Document segment -

━━━━━━━━

# Empire Spearmen Stuff Up



## Scarecrow (Aug 16, 2007)

I was looking in the 'How to Paint Citadel Minatures Book" the other day and saw a guide for one of the old spearmen. It looked great! I had to paint one! So luckily my brother had the exact same model. I have NO idea how. I found it much easier to paint and here it is (not finished).
View attachment 134

View attachment 135


Anyway I think the old models are much better IMO. They just seem much more uniform and nicer. I dunno. The new ones don't really fit the empire they're too complicated and nasty. What do you think. Also vote on the pole.


----------



## Lord Sinkoran (Dec 23, 2006)

old ones rank up better


----------



## The Son of Horus (Dec 30, 2006)

I've found that the older models that are more cookie cutter-ish do in fact rank up better, which is odd. I like the more complex-looking, newer models though-- it just takes a little creativity in how you base them to get them to rank up properly. Perching some models on small rocks to prop them up above their comrades a tiny bit helps sometimes with models that have their elbows out like halberdiers and spearmen.


----------



## Jacobite (Jan 26, 2007)

Personally I hate the old models the scuplts of the faces in particluer are bloody awful, the only good thing about them is the round sheilds, they were awsome. Yea they rank up better but thats about it. I like my guys looking indivdual. As I finished my Empire army before the new addition came out I havn't got any of the new ones so I couldn't comment on the new ones though.


----------

━━━━━━━━

Data shown -
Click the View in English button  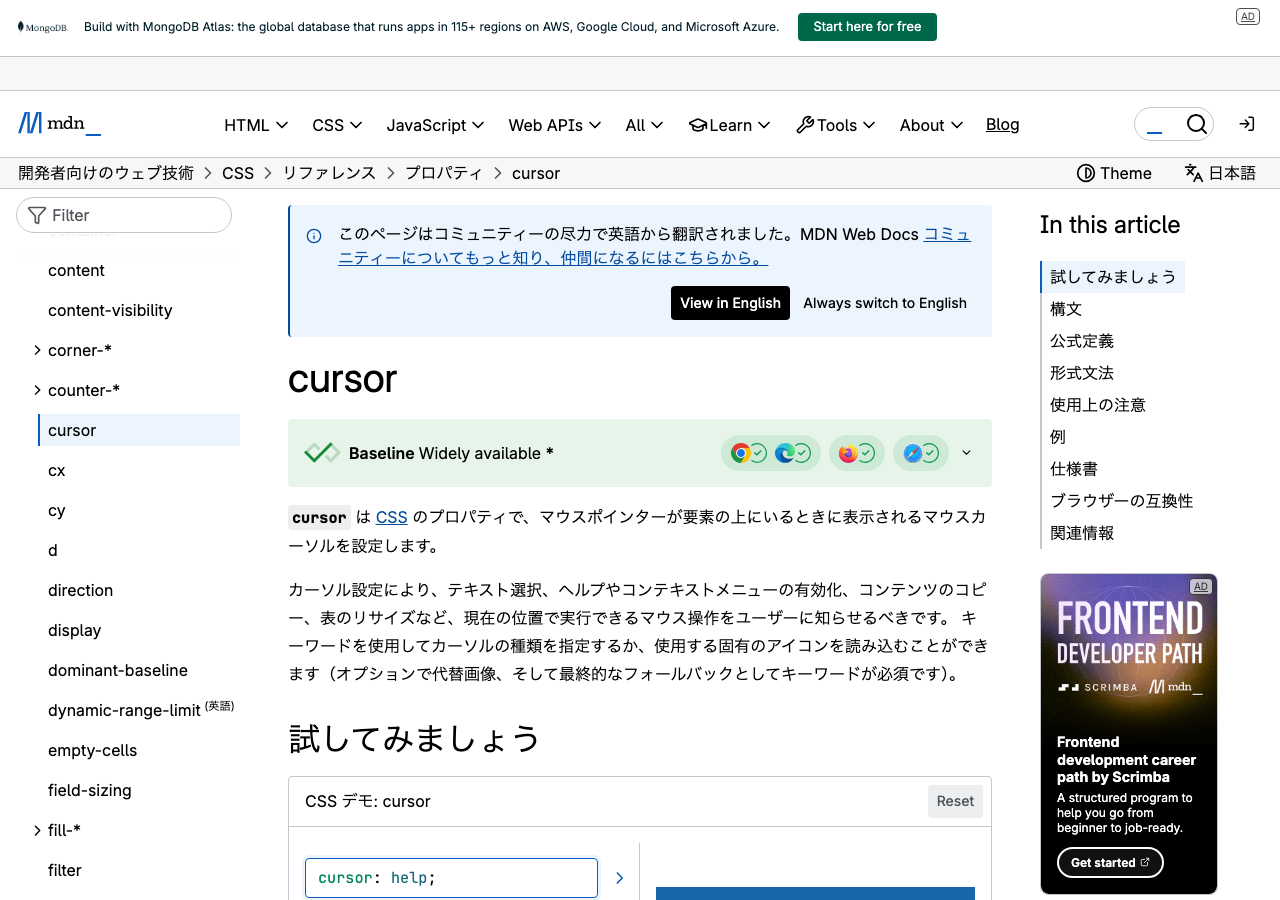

━━━━━━━━

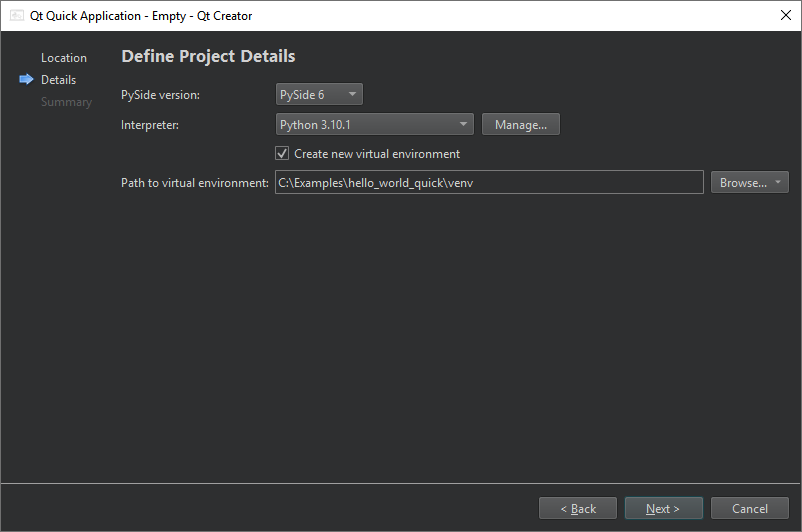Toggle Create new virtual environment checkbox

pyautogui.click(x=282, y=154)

━━━━━━━━

Directives -
a) Please reproduce a passage from the Empire spearmen thread, beginning at the words "old ones rank" and stopping after the words "halberdiers and spearmen.".
b) In the Empire spearmen thread, what does The Son of Horus suggest perching some models on to help them rank up?

Task-by-task outputs -
a)
old ones rank up better


----------



## The Son of Horus (Dec 30, 2006)

I've found that the older models that are more cookie cutter-ish do in fact rank up better, which is odd. I like the more complex-looking, newer models though-- it just takes a little creativity in how you base them to get them to rank up properly. Perching some models on small rocks to prop them up above their comrades a tiny bit helps sometimes with models that have their elbows out like halberdiers and spearmen.

b) Small rocks.